Demirel'in görev süresini uzatmak gibi olmayacak bir duaya amin dedi, olmadı tabii. Sonunda da bir çözüm bulundu, Anayasa Mahkemesi Başkanı'nı elbirliğiyle Çankaya'ya çıkardılar.
Hep de öyle olurdu maşallah, hep bir kriz çıkar ve sonunda bir uzlaşma sağlanırdı... Fahri Korutürk için de bu böyle olmuş, alakasız bir emekli amiral üzerinde uzlaşılmıştı. 1980'de bunu beceremediler, darbeye yol açıldı.
Ecevit solcu, devrimci falandı ya, bu meselede ufku Çankaya'ya "emekli asker bürokrat yerine emekli sivil bürokrat bulmaktan" öteye gidemiyordu!
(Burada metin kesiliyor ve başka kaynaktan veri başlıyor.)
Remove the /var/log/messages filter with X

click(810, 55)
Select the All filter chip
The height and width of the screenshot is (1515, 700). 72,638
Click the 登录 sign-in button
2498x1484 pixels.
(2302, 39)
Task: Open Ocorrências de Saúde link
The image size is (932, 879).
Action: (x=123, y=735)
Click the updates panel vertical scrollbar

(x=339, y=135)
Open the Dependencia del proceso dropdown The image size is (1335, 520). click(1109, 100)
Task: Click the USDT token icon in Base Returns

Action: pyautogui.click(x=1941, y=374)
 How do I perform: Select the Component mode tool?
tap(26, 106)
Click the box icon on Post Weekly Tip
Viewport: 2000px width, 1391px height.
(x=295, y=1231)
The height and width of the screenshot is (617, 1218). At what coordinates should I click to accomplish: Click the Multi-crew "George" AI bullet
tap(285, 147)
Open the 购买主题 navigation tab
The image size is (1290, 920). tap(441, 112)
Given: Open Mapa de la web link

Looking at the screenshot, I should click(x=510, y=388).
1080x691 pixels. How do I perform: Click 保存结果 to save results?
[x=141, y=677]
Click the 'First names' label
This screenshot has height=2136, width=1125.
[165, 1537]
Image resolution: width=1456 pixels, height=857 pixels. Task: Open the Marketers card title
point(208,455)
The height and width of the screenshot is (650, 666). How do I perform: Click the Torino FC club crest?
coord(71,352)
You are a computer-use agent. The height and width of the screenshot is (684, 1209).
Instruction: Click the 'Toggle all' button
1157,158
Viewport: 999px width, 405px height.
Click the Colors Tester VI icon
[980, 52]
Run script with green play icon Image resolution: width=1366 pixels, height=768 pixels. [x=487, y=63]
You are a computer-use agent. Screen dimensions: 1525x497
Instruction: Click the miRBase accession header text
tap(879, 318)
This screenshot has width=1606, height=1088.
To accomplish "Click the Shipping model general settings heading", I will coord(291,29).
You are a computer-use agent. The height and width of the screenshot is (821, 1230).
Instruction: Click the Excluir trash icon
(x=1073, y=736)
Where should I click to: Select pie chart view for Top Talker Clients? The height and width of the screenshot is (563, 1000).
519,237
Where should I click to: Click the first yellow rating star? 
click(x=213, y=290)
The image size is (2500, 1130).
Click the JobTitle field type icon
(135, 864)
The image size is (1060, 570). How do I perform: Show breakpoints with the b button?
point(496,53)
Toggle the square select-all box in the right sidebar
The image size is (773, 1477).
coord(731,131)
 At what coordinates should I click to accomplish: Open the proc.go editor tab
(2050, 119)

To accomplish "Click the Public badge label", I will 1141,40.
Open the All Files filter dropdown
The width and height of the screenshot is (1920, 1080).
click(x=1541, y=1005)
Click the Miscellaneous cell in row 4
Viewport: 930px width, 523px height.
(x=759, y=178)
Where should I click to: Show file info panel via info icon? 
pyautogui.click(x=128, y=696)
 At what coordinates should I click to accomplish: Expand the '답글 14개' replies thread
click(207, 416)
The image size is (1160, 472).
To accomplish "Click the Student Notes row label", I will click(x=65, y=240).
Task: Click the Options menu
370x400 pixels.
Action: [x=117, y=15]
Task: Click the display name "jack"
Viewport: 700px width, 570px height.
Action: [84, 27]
Cumhurbaşkanını halkın seçmesi "halkçı Ecevit"in aklından bile geçemiyordu.
Eh, bu da bir ilerleme sayılırdı canım o Eski Türkiye için...
Ahmet Necdet Sezer çıktı orada yedi sene oturdu. Şimdi Gölbaşı'nda oturuyormuş.
Elinde filesiyle Gima'dan alışveriş yapması, kasa önünde kuyruğa girmesi, kırmızı ışıkta beklemesi falan, o dönemin medyası tarafından "ne büyük adam" havasıyla pazarlanmıştı. (Aynı çakallar Demirel'in yeni bir ceket giymesini de "Baba çok değişti" sloganıyla pazarlamışlardı, Özal'ın partisini iktidardan düşürmek ve 1991 seçimini Demirel'e kazandırmak için...)
Bürokrasinin ve bürokrat gazetelerinin mümtaz bir temsilcisi. Başka da dikkate değer bir özelliği yoktu.
Başkanlığının ilk yıllarında Türkiye'yi Bülent Ecevit değil perde arkasından Hüsamettin Özkan idare ediyordu, onunla kapıştı ve elbirliğiyle Türkiye'yi berbat bir ekonomik krize sürüklediler. Geri kalan yılları da AKP hükümetini baltalamaya, icraatına "takoz koymaya" çalışmakla geçti. Hepsi budur.
Yani şimdi "konuşsa" ne olacak? Emel Sayın'ı çıkar programa, merhum Tarık Akan'la yaşadığı aşkı anlatsın, daha çok "reyting" alırsın.
Ahmet Necdet Sezer'i konuşturmak isteyenlere siz de şu soruyu sorunuz: Ne demesini istiyorsun?
"Cumhurbaşkanı ve hükümet Anayasa'nın verdiği yetkileri kullanmasınlar" dese hoşuna gidecek mi?